This is a post to share my bumping into work by Glenn Brier, Frank Harrell and David Spiegelhalter. It coincides with an email exchange I had with Tony Corke about how to share posterior outcomes in the context of prior statements of probability.
I saw a reference to a Brier Score in David Glidden’s (2018) post on forecasting American football results (link) and followed up David’s reference to a Brier score in Wikipedia (link). This encouraged me to seek out some of Glenn Brier‘s papers to find the origin of the score named after him.
An early paper was written in 1944 for the United States Weather Bureau. It was titled Verification of a forecaster’s confidence and the use of probability statements in weather forecasting (link). In the introduction to that paper, Glenn observed “one of the factors that has contributed to the difficulties and controversies of forecast verification is the failure to distinguish carefully between the scientific and practical objectives of forecasting” (1944:1). He proposed that:
- The value of forecasts can be enhanced by increased use of probability statements.
- The verification problem can be simplified if forecasts are stated in terms of probabilities.
He added “there is an inherent danger in any forecast if the user does not make use of (or is not provided with) the pertinent information regarding the reliability of the forecast” (1944:7). The sharing of information about the reliability of the forecast makes it possible to provide recommendations for action. Glenn concluded “the forecaster’s duty ends with providing accurate and unbiased estimates of the probabilities of different weather situations” (1944:10).

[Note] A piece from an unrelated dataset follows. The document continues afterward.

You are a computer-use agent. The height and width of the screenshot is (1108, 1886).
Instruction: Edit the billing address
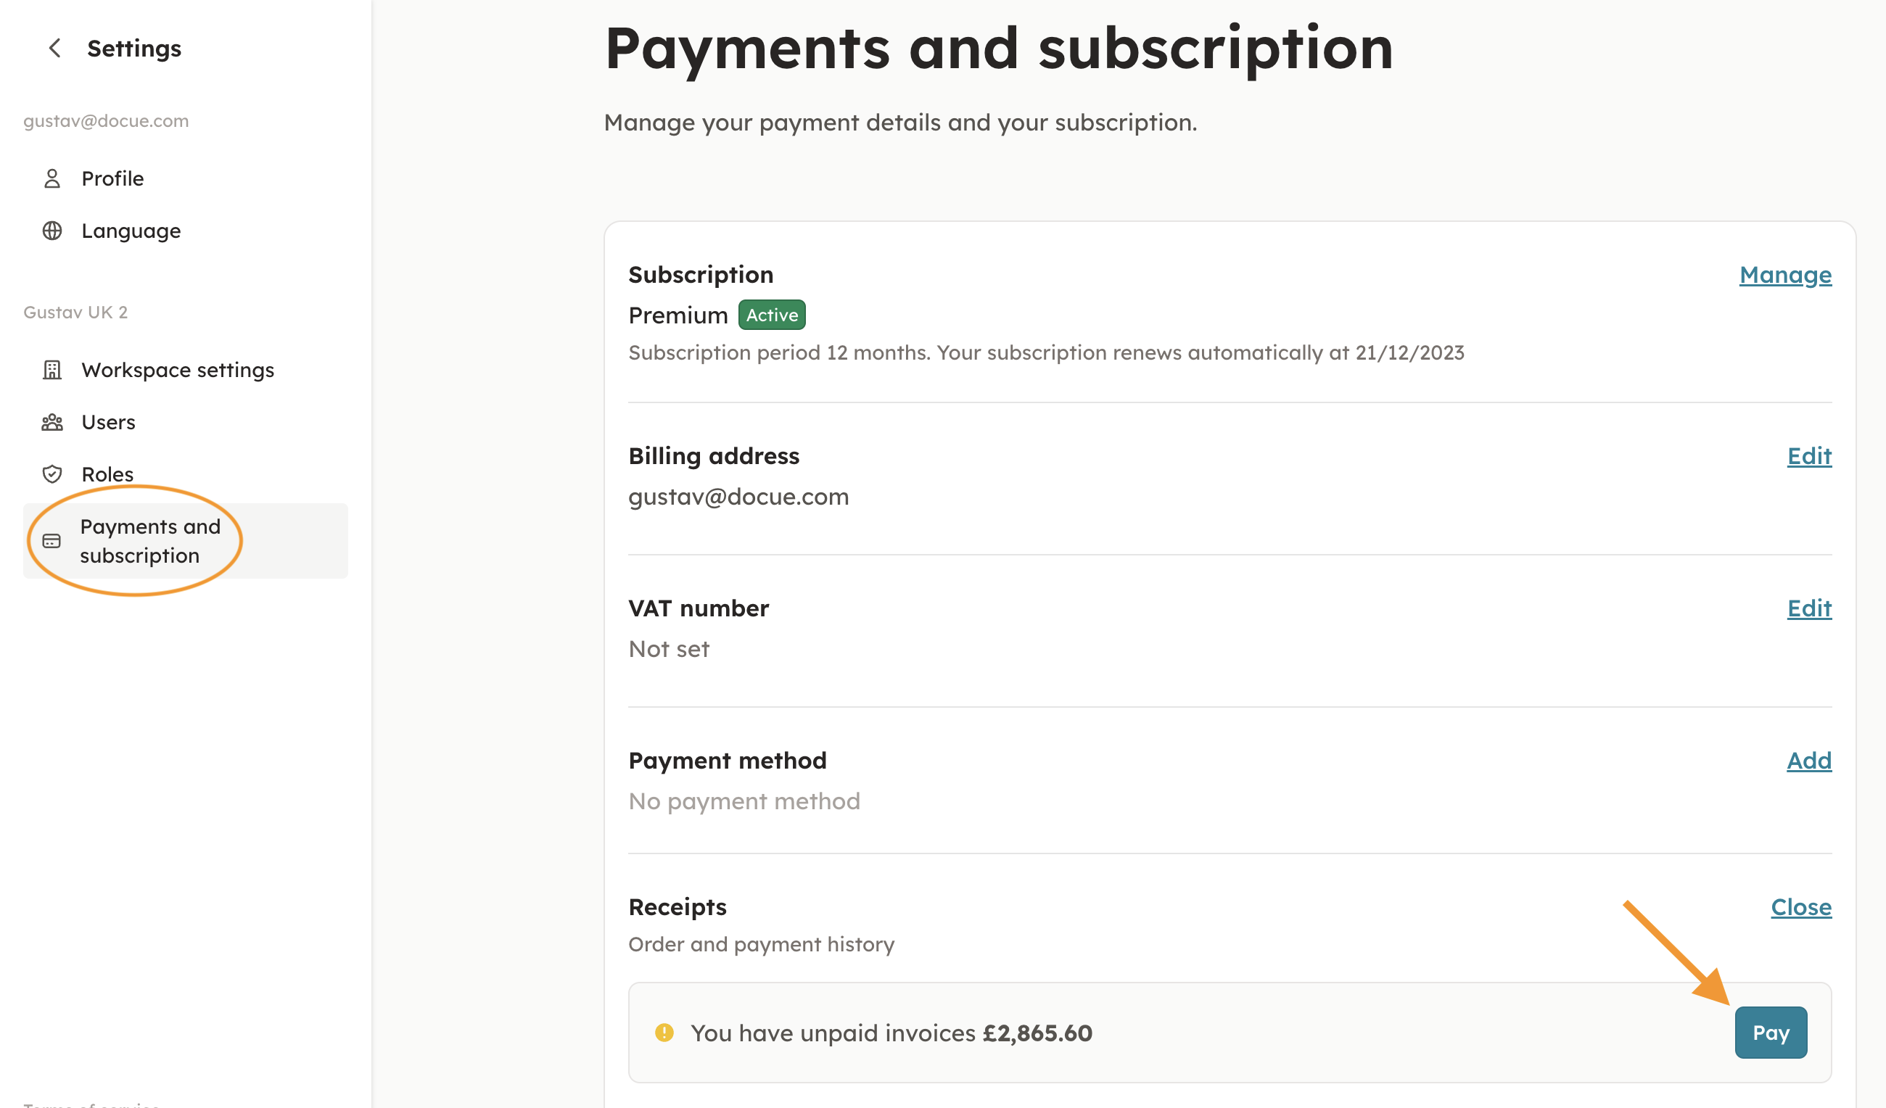click(x=1809, y=456)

In a paper written in 1950, Verification of forecasts expressed in terms of probability, Glenn provided more detail about his work on probability statements and presented the details of his verification formula (link). He proposed ” perfect forecasting is defined as correctly forecasting the event to occur with a probability of unity” with 100 percent confidence (1950:2).
The 1950 paper raised the question of skill in forecasting. A decade later, Herbert Appleman (1959) initiated a discussion about how to quantify the skill of a forecaster (link). Glenn’s 1950 paper prompted Allan Murphy (1973), amongst others, to look closely at vector partitions in probability scores (link). Some time later, Tilmann Gneiting and Adrian Raftery (2007) considered scoring rules, prediction and estimation (link).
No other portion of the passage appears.